【6月5日 AFP】アマゾン(Amazon)熱帯雨林にあるブラジル最大の先住民保護区ヤノマミ(Yanomami)居留地が先月、指定から30年を迎えた。だが、金の違法採掘者による先住民の殺害やレイプ、さらには河川の水銀汚染なども起きており、記念日を祝えるような状況にはない。

 ベネズエラ国境沿いのジャングルの中にあるヤノマミ居留地は、ポルトガルの国土を超える広さを持ち、数十年に及ぶ闘争の結果、1992年5月25日に保護区に指定された。

 本来ならば今ごろは、熱帯雨林と先住民の保護運動の成果を祝っているはずだった。しかし、代わりに取り沙汰されているのは、ジャイル・ボルソナロ(Jair Bolsonaro)大統領が関与している悪夢だと活動家らは述べる。

 先住民の指導者らによると、これまでにヤノマミ居留地に侵入した金の違法採掘者は2万人を超えるという。

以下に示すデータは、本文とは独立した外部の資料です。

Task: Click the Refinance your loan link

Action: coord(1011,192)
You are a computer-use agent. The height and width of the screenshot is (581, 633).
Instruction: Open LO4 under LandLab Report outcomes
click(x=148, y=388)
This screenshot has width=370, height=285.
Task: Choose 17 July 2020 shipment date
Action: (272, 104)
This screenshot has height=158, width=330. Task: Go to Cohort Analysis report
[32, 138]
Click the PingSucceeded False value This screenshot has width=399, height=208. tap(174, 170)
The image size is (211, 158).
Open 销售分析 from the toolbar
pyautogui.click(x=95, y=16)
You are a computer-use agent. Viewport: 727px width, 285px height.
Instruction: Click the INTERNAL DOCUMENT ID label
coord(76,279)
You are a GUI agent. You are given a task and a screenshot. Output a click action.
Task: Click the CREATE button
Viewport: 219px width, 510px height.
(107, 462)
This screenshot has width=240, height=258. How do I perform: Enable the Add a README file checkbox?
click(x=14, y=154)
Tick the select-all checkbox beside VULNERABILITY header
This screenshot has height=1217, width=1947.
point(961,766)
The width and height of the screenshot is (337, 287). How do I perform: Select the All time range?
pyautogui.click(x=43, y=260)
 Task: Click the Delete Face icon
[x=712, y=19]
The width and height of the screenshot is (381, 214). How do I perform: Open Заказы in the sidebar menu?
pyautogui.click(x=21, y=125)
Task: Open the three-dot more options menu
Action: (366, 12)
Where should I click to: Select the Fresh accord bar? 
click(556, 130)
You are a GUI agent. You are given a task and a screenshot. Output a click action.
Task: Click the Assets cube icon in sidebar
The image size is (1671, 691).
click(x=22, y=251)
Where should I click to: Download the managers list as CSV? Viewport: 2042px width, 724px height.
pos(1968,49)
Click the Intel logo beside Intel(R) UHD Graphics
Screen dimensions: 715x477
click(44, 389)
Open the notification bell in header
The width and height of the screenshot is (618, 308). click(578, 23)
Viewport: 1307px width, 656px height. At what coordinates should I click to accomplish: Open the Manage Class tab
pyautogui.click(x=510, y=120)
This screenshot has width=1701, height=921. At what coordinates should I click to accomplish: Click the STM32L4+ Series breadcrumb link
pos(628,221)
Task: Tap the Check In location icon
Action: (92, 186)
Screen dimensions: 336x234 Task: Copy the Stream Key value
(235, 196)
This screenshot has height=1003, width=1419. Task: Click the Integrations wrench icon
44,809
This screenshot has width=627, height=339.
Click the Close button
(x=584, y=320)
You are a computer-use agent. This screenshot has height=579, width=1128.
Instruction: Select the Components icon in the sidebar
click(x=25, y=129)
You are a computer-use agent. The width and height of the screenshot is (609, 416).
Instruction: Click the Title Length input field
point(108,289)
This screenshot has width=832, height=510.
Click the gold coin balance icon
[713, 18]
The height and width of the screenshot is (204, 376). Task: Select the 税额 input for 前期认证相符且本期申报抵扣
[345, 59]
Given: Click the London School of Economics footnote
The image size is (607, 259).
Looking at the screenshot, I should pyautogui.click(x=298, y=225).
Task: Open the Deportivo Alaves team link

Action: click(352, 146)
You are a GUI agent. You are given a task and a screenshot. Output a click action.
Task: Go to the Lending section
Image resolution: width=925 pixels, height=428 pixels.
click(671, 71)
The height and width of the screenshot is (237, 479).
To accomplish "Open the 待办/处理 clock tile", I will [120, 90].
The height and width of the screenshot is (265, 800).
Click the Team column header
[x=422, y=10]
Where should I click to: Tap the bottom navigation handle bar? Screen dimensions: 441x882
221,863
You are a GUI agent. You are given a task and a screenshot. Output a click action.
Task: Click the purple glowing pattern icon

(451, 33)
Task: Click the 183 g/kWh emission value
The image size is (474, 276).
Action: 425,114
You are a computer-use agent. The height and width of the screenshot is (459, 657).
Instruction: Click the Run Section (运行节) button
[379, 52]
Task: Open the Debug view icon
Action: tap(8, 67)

「ガリンペイロ」と呼ばれる違法採掘者は、先住民を殺害したり、女性や少女に性的暴行を加えたりしている上、金の抽出に使用する水銀で河川を汚染している。

 さらに、ヤノマミやイェクアナ(Ye'kwana)、その他の孤立した集団を含む先住民約2万9000人の保護区に、マラリアや結核、新型コロナウイルス感染症などの疫病を拡散している。

■「地球は苦しんでいる」

 ヤノマミ居留地以前にも先住民保護区はあった。ただ、9万6000平方キロに及ぶその広さは同国最大で、国土全体の13.8%を占める先住民居留地、計725か所の保護区指定に道を開く助けとなった。

 ヤノマミ先住民の権利擁護団体「フトゥカラヤノマミ協会(Hutukara Yanomami AssociationHAY)」は4月、違法採掘者が酒や薬物、食料、アクセサリーなどで先住民を誘い出し、女性や少女に性的虐待を働いているとする報告書を発表した。

 他方で、武装した採掘者による先住民殺害の報告もある。

「われわれは苦しんでいます。ガリンペイロはヤノマミの女性や子どもをレイプしています。われわれを殺し、水を汚染しています」とヤノマミの医療従事者で活動家のマウリシオ・ヤノマミ(Mauricio Yanomami)さん(35)は語る。

 金相場の高騰にあおられ、ヤノマミ居留地での金の違法採掘は昨年、32.7平方キロの範囲に広がった。2018年の監視活動開始以来、前年比で最大の拡大率だった。